A RARE CASE OF WEST NILE VIRUS NEUROINVASIVE DISEASE IN AN URBAN SETTING

Case Presentation: A 55-year-old male from Brooklyn, NY with insulin-dependent diabetes and dental abscess (s/p I&D 9 days prior) presented to an outside hospital with 3 days of fevers, headaches, persistent mouth pain, and altered mental status. He was transferred to our hospital on day 3 for Oral and Maxillofacial Surgery (OMFS) consultation. The patient’s wife reported a progressive change in his mentation (baseline AAOx3, now AAOx1), gait unsteadiness, and visual hallucinations. He denied recent illness, sick contacts, or travel outside of New York City (NYC). Vital signs upon admission: T 102, HR 107, BP 129/76. Exam was unremarkable with the exception of a nonfocal neuro exam (limited by cooperation, gait not assessed) with no nuchal rigidity or meningeal signs and notable left cheek swelling. Admission labs showed a leukocytosis (WBC 16.2), and he was started on vancomycin, ampicillin, and ceftriaxone for presumed bacterial meningitis. CT head and neck was unremarkable, and OMFS saw no active tooth infection. Blood cultures finalized as no growth. The patient underwent lumbar puncture (LP), with CSF results revealing a lymphocytic pleocytosis (88%), and elevated glucose (113) and protein (314). The patient’s mental status returned to baseline prior to discharge, and 1 week later the CSF West Nile Virus IgM returned positive.

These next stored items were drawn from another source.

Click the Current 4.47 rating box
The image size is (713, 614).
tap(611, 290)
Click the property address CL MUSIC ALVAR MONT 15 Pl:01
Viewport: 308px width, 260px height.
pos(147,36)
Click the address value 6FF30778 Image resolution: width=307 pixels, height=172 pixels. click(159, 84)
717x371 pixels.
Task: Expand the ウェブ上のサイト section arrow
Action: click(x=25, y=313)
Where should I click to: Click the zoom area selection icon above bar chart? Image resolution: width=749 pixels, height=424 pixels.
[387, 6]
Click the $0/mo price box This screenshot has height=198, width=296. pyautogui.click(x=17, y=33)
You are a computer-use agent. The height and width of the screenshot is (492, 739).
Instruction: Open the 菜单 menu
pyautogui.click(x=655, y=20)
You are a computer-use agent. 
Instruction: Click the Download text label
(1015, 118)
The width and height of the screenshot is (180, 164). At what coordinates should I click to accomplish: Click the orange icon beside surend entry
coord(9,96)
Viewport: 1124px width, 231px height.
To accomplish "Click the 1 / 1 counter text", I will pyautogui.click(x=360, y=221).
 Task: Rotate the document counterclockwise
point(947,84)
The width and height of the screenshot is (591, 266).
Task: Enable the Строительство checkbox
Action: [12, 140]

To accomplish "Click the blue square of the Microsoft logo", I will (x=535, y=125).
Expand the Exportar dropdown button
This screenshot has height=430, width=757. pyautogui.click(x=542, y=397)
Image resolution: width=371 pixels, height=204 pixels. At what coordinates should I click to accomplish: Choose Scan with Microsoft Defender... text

Discussion: This case is important for the general hospitalist from both a clinical and quality-improvement perspective. Clinically, this case demonstrates a rare case of West Nile Virus (WNV) encephalitis in an inner-city hospital. Our patient is also younger than most patients that develop neuroinvasive disease, though men and diabetics are at higher risk (1). WNV, an arbovirus of the Flaviviridae family, was first diagnosed in the USA in 1999 during a NYC epidemic, and has since remained at relatively stable, albeit low, levels annually (2,3). Spreading through mosquito vectors, cases in the USA generally present in wooded rural or suburban areas – though recent studies suggest that rising temperatures due to climate change will lead to increased WNV disease incidence in most regions across the country (4). Indeed, surveillance data for 2024 has shown already-increasing rates of WNV detection in boroughs across NYC compared to 2023 (3). Neuroinvasive disease, estimated at less than 1% of all WNV cases, can present with encephalitis, meningitis, and/or flaccid paralysis and can result in severe neurological sequelae including increased intracranial pressure, seizures, and death (5). WNV is treated supportively, though corticosteroids and IVIG have been used in certain severe cases. This case highlights the need to consider WNV neuroinvasive disease in patients presenting with encephalitis even if epidemiologic risk factors, such as advanced age and immunocompromised state, are not present. From a quality-improvement perspective, there was an opportunity to have made the diagnosis earlier. The patient did not undergo an LP until 7 days after his presentation due to the need for neuro IR assistance. An earlier LP would have led to earlier diagnosis, improved antibiotic stewardship, and more timely coordination of his outpatient care management.

Conclusions: This case provides both clinical and systems-related relevance to the hospitalist, as it: i) describes the importance of considering WNV as a differential diagnosis even in an unexpected host or geographic setting, and ii) demonstrates the impact that systems-level factors may have on delays in diagnosis and treatment.